Power the Module: Connect the 3.3V pin to a stable 3.3V power source and GND to ground.
Connect the Camera: Attach a compatible camera module (e.g., OV2640) to the camera interface pins.
Program the Module: Use the Arduino IDE or another compatible development environment to upload your code.
Interface with Peripherals: Use GPIO pins to connect sensors, actuators, or other peripherals as needed.
Establish Communication: Utilize Wi-Fi or Bluetooth for wireless communication with other devices.

Important Considerations and Best Practices

Power Supply: Ensure a stable 3.3V power supply to avoid damage to the module.
Boot Mode: To upload code, connect GPIO0 to GND during boot to enter programming mode.
Camera Compatibility: Verify that the camera module is compatible with the ESP32-S3-CAM.
Heat Management: The module may heat up during operation; ensure proper ventilation.
Firmware Updates: Keep the firmware updated to access the latest features and bug fixes.

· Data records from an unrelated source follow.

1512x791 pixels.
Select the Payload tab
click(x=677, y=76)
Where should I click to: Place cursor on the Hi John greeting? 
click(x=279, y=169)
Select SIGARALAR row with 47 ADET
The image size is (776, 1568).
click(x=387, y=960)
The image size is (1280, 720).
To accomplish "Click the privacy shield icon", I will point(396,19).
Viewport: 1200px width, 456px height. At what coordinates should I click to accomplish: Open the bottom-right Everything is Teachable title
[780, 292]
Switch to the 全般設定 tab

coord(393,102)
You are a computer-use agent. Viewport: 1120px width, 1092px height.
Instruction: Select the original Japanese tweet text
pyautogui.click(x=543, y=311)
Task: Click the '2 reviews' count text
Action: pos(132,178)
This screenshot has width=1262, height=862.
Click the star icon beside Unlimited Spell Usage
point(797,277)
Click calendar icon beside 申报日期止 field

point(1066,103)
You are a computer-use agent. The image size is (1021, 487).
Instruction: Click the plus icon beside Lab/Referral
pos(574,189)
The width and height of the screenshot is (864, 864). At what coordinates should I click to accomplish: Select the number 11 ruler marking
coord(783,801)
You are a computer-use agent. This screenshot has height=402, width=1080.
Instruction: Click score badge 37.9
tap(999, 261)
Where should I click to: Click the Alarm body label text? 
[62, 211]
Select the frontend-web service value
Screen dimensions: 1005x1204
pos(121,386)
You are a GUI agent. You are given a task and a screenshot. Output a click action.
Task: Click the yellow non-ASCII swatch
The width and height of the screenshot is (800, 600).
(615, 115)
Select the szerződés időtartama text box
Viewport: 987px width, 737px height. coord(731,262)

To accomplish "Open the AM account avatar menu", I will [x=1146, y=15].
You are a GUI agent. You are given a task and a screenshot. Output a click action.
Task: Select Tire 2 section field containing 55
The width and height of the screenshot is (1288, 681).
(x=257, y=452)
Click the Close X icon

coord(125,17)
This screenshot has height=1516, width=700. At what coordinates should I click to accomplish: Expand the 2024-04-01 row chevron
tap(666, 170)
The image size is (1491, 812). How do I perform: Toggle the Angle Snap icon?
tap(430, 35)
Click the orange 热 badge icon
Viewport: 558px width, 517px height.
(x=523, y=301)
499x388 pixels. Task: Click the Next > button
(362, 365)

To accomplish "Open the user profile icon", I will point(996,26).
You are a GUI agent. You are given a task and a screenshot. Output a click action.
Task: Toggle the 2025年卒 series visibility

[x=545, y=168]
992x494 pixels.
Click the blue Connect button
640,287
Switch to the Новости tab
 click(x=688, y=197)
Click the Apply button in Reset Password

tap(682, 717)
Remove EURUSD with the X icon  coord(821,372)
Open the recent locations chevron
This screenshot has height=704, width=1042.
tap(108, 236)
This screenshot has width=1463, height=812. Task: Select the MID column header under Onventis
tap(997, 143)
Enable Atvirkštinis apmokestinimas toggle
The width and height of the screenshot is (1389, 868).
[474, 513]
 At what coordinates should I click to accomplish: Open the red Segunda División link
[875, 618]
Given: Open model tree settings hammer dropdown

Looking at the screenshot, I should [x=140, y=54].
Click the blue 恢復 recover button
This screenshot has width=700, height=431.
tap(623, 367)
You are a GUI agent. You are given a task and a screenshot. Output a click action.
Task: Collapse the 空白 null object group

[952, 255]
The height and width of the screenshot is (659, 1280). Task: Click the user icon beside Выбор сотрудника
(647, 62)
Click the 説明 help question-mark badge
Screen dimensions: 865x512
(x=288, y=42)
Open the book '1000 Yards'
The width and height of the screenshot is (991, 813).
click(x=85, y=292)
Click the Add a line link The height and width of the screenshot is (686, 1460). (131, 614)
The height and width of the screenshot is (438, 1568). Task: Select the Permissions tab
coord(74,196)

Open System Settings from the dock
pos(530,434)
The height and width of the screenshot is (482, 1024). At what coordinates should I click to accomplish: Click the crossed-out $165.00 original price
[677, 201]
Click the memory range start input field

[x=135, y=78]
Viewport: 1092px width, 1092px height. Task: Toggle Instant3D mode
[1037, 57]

Example Code for Arduino UNO

Below is an example of how to use the ESP32-S3-CAM with an Arduino UNO to capture and stream video:

#include <WiFi.h>
#include <esp_camera.h>

// Replace with your network credentials
const char* ssid = "Your_SSID";
const char* password = "Your_PASSWORD";

// Camera configuration
#define PWDN_GPIO_NUM    -1
#define RESET_GPIO_NUM   -1
#define XCLK_GPIO_NUM    0
#define SIOD_GPIO_NUM    21
#define SIOC_GPIO_NUM    22
#define Y9_GPIO_NUM      35
#define Y8_GPIO_NUM      34
#define Y7_GPIO_NUM      39
#define Y6_GPIO_NUM      36
#define Y5_GPIO_NUM      19
#define Y4_GPIO_NUM      18
#define Y3_GPIO_NUM      5
#define Y2_GPIO_NUM      4
#define VSYNC_GPIO_NUM   25
#define HREF_GPIO_NUM    23
#define PCLK_GPIO_NUM    26

void setup() {
  Serial.begin(115200);

  // Connect to Wi-Fi
  WiFi.begin(ssid, password);
  while (WiFi.status() != WL_CONNECTED) {
    delay(500);
    Serial.print(".");
  }
  Serial.println("\nWiFi connected");

  // Initialize the camera
  camera_config_t config;
  config.ledc_channel = LEDC_CHANNEL_0;
  config.ledc_timer = LEDC_TIMER_0;
  config.pin_d0 = Y2_GPIO_NUM;
  config.pin_d1 = Y3_GPIO_NUM;
  config.pin_d2 = Y4_GPIO_NUM;
  config.pin_d3 = Y5_GPIO_NUM;
  config.pin_d4 = Y6_GPIO_NUM;
  config.pin_d5 = Y7_GPIO_NUM;
  config.pin_d6 = Y8_GPIO_NUM;
  config.pin_d7 = Y9_GPIO_NUM;
  config.pin_xclk = XCLK_GPIO_NUM;
  config.pin_pclk = PCLK_GPIO_NUM;
  config.pin_vsync = VSYNC_GPIO_NUM;
  config.pin_href = HREF_GPIO_NUM;
  config.pin_sscb_sda = SIOD_GPIO_NUM;
  config.pin_sscb_scl = SIOC_GPIO_NUM;
  config.pin_pwdn = PWDN_GPIO_NUM;
  config.pin_reset = RESET_GPIO_NUM;
  config.xclk_freq_hz = 20000000;
  config.pixel_format = PIXFORMAT_JPEG;

  if (esp_camera_init(&config) != ESP_OK) {
    Serial.println("Camera init failed");
    return;
  }
  Serial.println("Camera initialized");
}

void loop() {
  // Capture a frame
  camera_fb_t* fb = esp_camera_fb_get();
  if (!fb) {
    Serial.println("Camera capture failed");
    return;
  }

  // Process the frame (e.g., send it over Wi-Fi)
  Serial.printf("Captured frame size: %u bytes\n", fb->len);

  // Return the frame buffer
  esp_camera_fb_return(fb);

  delay(1000); // Capture a frame every second
}

Troubleshooting and FAQs

Common Issues and Solutions

Wi-Fi Connection Fails:
- Ensure the SSID and password are correct.
- Check if the Wi-Fi network is within range.
Camera Initialization Fails:
- Verify the camera module is properly connected.
- Ensure the camera is compatible with the ESP32-S3-CAM.
Module Overheats:
- Provide adequate ventilation or use a heat sink.
Code Upload Fails:
- Ensure GPIO0 is connected to GND during boot.
- Check the USB cable and port for proper connection.

FAQs

Q: Can I use a different camera module?
- A: Yes, as long as it is compatible with the ESP32-S3-CAM (e.g., OV2640, OV5640).
Q: What is the maximum resolution supported?
- A: The module supports resolutions up to 1600x1200 (UXGA) depending on the camera.
Q: Can I use this module for battery-powered projects?
- A: Yes, the ESP32-S3-CAM is designed for low-power applications, making it suitable for battery-powered projects.